** Opening Data listing block **

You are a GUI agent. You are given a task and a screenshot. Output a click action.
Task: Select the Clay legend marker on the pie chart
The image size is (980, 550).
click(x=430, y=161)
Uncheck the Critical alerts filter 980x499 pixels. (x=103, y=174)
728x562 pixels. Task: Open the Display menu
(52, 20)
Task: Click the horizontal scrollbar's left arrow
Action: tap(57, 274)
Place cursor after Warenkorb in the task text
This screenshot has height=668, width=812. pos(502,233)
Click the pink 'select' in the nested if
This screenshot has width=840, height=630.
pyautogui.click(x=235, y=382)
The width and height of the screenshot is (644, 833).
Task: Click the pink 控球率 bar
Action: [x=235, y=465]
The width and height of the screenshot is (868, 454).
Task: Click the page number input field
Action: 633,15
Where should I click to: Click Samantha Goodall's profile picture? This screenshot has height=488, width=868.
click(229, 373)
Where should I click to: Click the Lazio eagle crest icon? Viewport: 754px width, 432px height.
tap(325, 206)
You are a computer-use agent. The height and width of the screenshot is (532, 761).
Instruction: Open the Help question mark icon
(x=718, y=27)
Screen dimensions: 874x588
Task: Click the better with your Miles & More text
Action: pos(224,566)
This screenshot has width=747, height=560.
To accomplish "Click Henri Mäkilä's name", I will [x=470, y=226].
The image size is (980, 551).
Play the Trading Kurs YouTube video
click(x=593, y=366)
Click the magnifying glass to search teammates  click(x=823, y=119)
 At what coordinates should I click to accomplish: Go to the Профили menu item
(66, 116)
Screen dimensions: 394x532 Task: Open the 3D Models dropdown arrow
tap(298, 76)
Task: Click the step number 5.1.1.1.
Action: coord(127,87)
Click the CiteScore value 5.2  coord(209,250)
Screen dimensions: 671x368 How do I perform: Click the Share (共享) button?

** Closing Data listing block **

## Task to complete
Your answer should be a single number: the count of lines in the data that include the word "agent".

## Expected output
2